### Apply what you read
(A) In the sermon, what does the word Manna mean in Hebrew?
(B) Copy everything in the sermon from "But now today" down to "done for them.".

### Exercise passage
- - - - - - -

Tuesday, September 26, 2017

Sermon: Just Rescued, Already Complaining

Exodus 16:2-15

Our story today follows up on last week. The Israelites have just been rescued by God in one of the greatest miracles in history. A sea was parted and walls of water stood alongside them as they escaped into freedom. Yesterday they were slaves with hard labor, watching their children be killed by an oppressive king, and today there is a sea between them and they are safe. That’s the kind of thing you think would make an impression, and would change your attitude about everything.

But now today as we heard the story, the people are already complaining. “Oh, how we wish that God had just put us to death in Egypt, we are going to starve to death out here in the desert.” Now, in some ways, their complaints are justified. They are in a desert. There isn’t much water, and there isn’t much food. Clearly they are still in a difficult situation. That much we understand, but what seems a little shocking is that they are so focused on their current situation, they have forgotten already just how powerful the God that they are following is and what God has done for them.

Think about it, if God just parted a sea, can’t God provide food in the desert? If God wanted to rescue them just a few days ago, would God abandon them already? Logically it would be silly for God to go to such great lengths to save them, just so that they would die a few days later in the desert. But the people aren’t being logical, in fact, people seldom are when they are afraid. They are in a new place, with new problems, and so that is what they are focused on. They don’t just have the “What have you done for me lately?” approach to God, they have the, “What are you going to do for me now?” approach.

In the midst of their complaints, God is amazingly patient. God doesn’t get mad and say, “If you all don’t stop complaining, I’ll turn this car around and do just what you ask, put you back into slavery.”

Instead, God responds with Manna – which if you say “Man, uh, what is this stuff” – you actually get what the word means. Manna in Hebrew means “what is it?”

- - - - - - -

### Provided records
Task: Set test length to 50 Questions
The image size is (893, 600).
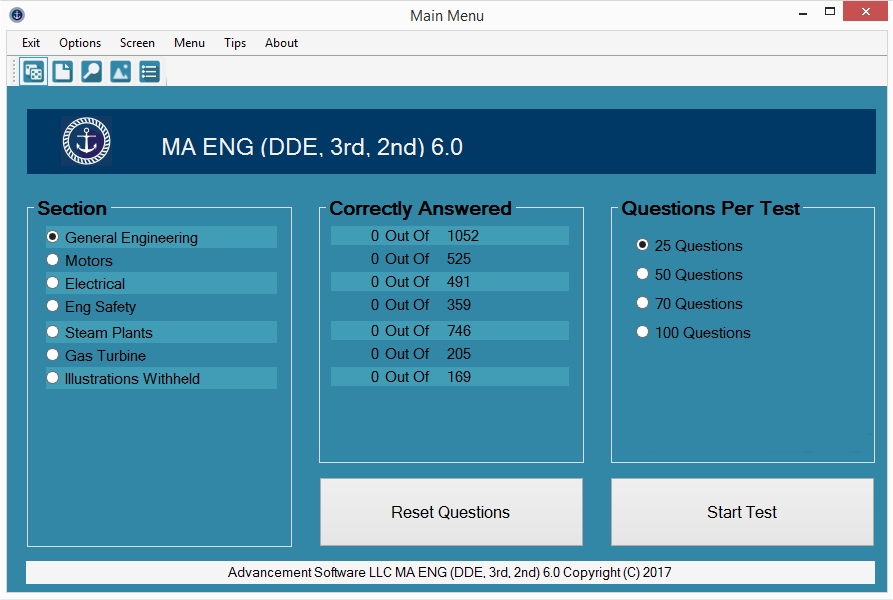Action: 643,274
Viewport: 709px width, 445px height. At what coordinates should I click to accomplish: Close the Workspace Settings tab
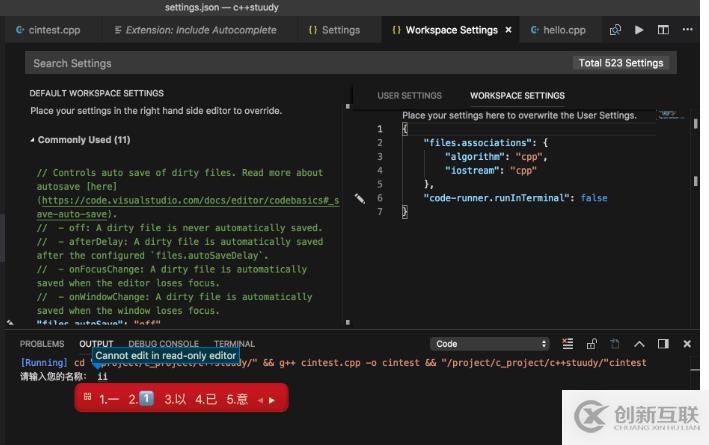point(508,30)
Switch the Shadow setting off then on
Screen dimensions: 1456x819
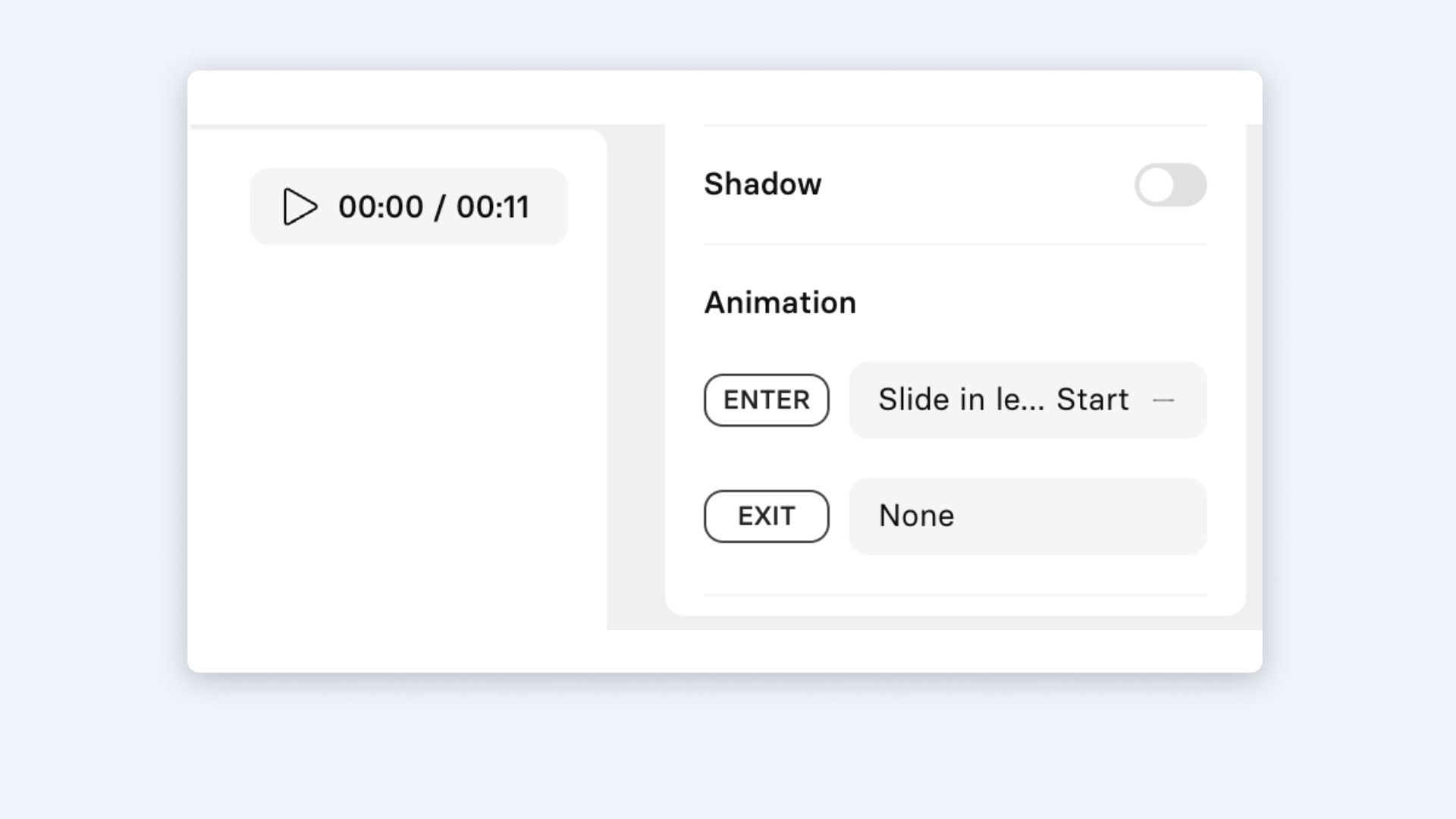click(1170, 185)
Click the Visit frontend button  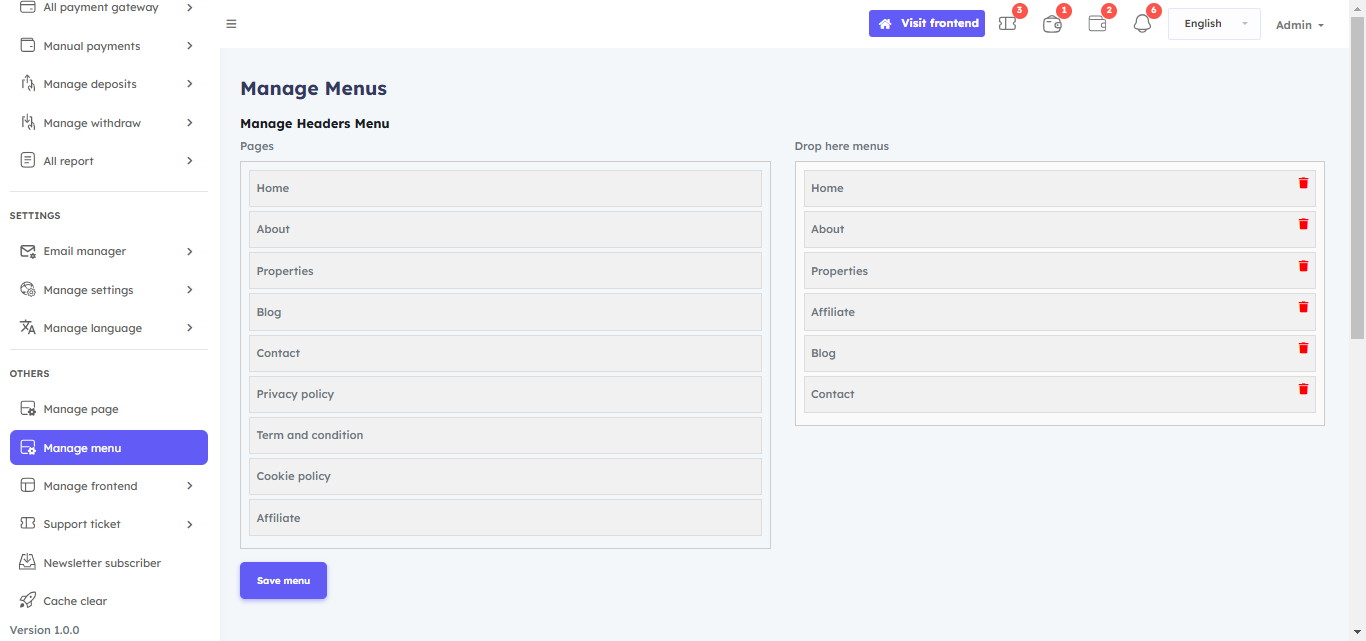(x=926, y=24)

- - - - - - -

### Answers to the exercise
(A) "What is it?"

(B)
But now today as we heard the story, the people are already complaining. “Oh, how we wish that God had just put us to death in Egypt, we are going to starve to death out here in the desert.” Now, in some ways, their complaints are justified. They are in a desert. There isn’t much water, and there isn’t much food. Clearly they are still in a difficult situation. That much we understand, but what seems a little shocking is that they are so focused on their current situation, they have forgotten already just how powerful the God that they are following is and what God has done for them.